## WHAT IS ASKED
Put the data below into a JSON list of strings, with one string for each line and any blank lines left out.

## DATA

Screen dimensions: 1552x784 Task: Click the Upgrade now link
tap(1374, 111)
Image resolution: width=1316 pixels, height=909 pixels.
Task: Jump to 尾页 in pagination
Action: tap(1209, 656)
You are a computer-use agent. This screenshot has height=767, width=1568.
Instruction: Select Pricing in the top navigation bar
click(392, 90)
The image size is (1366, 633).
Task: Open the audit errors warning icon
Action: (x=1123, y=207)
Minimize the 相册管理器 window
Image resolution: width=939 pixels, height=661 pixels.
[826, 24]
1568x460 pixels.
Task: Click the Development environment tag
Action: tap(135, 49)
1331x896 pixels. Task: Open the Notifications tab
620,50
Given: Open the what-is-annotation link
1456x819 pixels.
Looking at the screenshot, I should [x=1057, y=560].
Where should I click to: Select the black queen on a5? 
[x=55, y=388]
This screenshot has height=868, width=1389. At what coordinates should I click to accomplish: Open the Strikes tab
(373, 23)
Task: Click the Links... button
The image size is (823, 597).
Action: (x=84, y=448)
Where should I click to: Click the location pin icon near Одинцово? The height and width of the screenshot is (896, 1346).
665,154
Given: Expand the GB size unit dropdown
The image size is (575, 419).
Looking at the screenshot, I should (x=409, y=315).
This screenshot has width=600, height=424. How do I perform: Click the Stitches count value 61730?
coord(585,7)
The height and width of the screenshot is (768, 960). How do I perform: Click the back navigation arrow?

## OUTPUT OF THE TASK
[
  "Screen dimensions: 1552x784 Task: Click the Upgrade now link",
  "tap(1374, 111)",
  "Image resolution: width=1316 pixels, height=909 pixels.",
  "Task: Jump to 尾页 in pagination",
  "Action: tap(1209, 656)",
  "You are a computer-use agent. This screenshot has height=767, width=1568.",
  "Instruction: Select Pricing in the top navigation bar",
  "click(392, 90)",
  "The image size is (1366, 633).",
  "Task: Open the audit errors warning icon",
  "Action: (x=1123, y=207)",
  "Minimize the 相册管理器 window",
  "Image resolution: width=939 pixels, height=661 pixels.",
  "[826, 24]",
  "1568x460 pixels.",
  "Task: Click the Development environment tag",
  "Action: tap(135, 49)",
  "1331x896 pixels. Task: Open the Notifications tab",
  "620,50",
  "Given: Open the what-is-annotation link",
  "1456x819 pixels.",
  "Looking at the screenshot, I should [x=1057, y=560].",
  "Where should I click to: Select the black queen on a5? ",
  "[x=55, y=388]",
  "This screenshot has height=868, width=1389. At what coordinates should I click to accomplish: Open the Strikes tab",
  "(373, 23)",
  "Task: Click the Links... button",
  "The image size is (823, 597).",
  "Action: (x=84, y=448)",
  "Where should I click to: Click the location pin icon near Одинцово? The height and width of the screenshot is (896, 1346).",
  "665,154",
  "Given: Expand the GB size unit dropdown",
  "The image size is (575, 419).",
  "Looking at the screenshot, I should (x=409, y=315).",
  "This screenshot has width=600, height=424. How do I perform: Click the Stitches count value 61730?",
  "coord(585,7)",
  "The height and width of the screenshot is (768, 960). How do I perform: Click the back navigation arrow?"
]